The rise of automation! The robots are coming for our jobs! AI is taking over the world!
As more and more resources have been poured into automation and AI, this rhetoric has been repeated with increasing urgency in recent years.
There is no doubt that people whose jobs have been replaced with automation will need to evolve. Just as the industrial age where work provided physical goods transitioned into the information age where work provides services, we can argue that the next period we are entering into is the Virtual Age, where work will provide experiences.
Over the past 30 years, we have used AI to control the NPCs (non-player character) in computer games. For example, when you are playing a first-person shooter you are playing against the computer battling waves of enemies. The fascinating thing is that on the flip side people are getting ready to take the AI’s jobs in computer games.
- How automation will take over jobs
- The 'human touch' in video games
- Building a real world economy inside games
According to a 2017 McKinsey study:
- As many as 45% of current paid tasks can be automated by adapting current demonstrated technologies
- Activities most susceptible to automation make up 51% of work tasks (The activities most susceptible to automation are physical ones in highly structured and predictable environments, as well as data collection and processing. In the United States, these activities make up 51 % of activities in the economy, accounting for almost $2.7 trillion in wages.)

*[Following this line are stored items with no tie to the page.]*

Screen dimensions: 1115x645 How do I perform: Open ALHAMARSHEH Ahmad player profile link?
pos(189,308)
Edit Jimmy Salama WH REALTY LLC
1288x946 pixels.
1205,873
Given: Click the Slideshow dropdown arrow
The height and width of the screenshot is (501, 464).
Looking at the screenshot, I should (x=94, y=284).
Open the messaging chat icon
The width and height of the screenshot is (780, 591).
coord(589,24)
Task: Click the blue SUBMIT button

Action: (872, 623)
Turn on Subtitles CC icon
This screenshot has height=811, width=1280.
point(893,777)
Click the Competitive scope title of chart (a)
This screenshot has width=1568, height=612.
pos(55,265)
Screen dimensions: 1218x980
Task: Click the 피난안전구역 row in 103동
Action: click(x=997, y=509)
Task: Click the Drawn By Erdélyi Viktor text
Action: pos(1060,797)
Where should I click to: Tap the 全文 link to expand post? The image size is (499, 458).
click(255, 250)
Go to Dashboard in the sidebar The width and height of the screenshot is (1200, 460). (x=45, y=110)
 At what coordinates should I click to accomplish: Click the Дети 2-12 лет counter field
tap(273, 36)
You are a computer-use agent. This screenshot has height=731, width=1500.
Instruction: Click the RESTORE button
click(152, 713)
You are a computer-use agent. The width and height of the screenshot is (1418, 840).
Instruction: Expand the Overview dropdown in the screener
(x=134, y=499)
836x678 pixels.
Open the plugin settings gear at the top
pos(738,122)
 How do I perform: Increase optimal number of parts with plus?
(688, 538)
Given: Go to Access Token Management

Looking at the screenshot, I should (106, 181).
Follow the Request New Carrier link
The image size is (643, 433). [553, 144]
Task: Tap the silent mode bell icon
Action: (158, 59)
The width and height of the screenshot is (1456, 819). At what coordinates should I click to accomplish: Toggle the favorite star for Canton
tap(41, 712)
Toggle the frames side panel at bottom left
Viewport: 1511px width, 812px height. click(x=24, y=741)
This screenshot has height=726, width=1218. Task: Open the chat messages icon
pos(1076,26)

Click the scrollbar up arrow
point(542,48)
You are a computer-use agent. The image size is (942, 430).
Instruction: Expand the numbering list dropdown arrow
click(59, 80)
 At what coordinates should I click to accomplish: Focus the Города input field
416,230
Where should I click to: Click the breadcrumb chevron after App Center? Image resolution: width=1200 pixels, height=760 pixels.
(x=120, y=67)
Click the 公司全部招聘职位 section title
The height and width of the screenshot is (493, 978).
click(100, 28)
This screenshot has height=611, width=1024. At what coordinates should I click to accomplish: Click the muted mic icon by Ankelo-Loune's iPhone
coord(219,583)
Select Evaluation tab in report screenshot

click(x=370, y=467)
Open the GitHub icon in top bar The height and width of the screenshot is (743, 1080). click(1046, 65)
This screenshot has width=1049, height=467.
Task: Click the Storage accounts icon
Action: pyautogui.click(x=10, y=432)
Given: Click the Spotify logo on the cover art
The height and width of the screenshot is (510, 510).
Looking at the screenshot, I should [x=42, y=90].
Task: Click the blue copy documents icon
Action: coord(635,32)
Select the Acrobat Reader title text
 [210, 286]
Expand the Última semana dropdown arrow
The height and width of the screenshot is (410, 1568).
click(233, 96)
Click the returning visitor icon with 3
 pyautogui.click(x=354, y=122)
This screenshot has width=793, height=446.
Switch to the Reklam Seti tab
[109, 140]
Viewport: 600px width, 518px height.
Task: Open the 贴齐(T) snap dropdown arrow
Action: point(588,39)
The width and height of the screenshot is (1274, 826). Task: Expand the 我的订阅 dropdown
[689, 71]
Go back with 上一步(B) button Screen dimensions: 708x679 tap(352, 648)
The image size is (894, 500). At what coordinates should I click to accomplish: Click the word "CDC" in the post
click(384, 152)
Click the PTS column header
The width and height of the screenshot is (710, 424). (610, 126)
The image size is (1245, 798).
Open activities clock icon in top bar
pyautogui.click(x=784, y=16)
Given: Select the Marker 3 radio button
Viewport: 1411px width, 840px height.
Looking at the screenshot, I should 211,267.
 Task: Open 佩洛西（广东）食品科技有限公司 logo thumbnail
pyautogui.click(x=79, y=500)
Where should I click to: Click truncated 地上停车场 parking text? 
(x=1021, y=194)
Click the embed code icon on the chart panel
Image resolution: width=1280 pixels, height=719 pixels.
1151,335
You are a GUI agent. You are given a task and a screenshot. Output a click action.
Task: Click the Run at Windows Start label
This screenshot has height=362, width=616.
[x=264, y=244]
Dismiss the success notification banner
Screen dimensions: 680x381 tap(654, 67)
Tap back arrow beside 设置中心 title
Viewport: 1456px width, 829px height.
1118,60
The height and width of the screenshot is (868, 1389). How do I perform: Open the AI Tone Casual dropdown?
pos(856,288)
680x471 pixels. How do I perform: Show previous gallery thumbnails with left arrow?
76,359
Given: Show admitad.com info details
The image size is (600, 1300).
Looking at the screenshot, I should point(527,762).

- Between 400 to 800 million individual could be displaced by automation by 2030
- On the bright side, 8% to 9% of 2030 labor demand will be new jobs that didn’t exist before
- Almost every occupation has partial automation potential
- Our scenarios suggest that half of today’s work activities could be automated by 2055, but this could happen up to 20 years earlier or later depending on various factors, in addition to other economic conditions
- Taking these factors into account, research estimates that between almost zero and 30% of the hours worked globally could be automated by 2030, depending on the speed of adoption
Why are MMOs (massively multiplayer online games) so popular? Gamers would say it’s because it’s much more fun to play against real people instead of a computer. We can share the story of playing a game, we can ridicule each other and earn the bragging rights when defeating a friend.
We believe that Hoard’s core technology enables virtual employment to become a reality by facilitating a real economy inside computer games.
People can earn a living in computer games in the following ways:
- Provide others with the experience of playing against an opponent, or as a team player, in a computer game
- Utilizing craftsmanship skills to create virtual items that people want
- Acting as a guide in video game quests
- Acting as a main character in a storyline
Outside of the game, Hoard will facilitate economies on the Hoard Exchange whereby people can buy and sell items that are useful in-game, and even make it possible for users to set up mom and pop-style shops.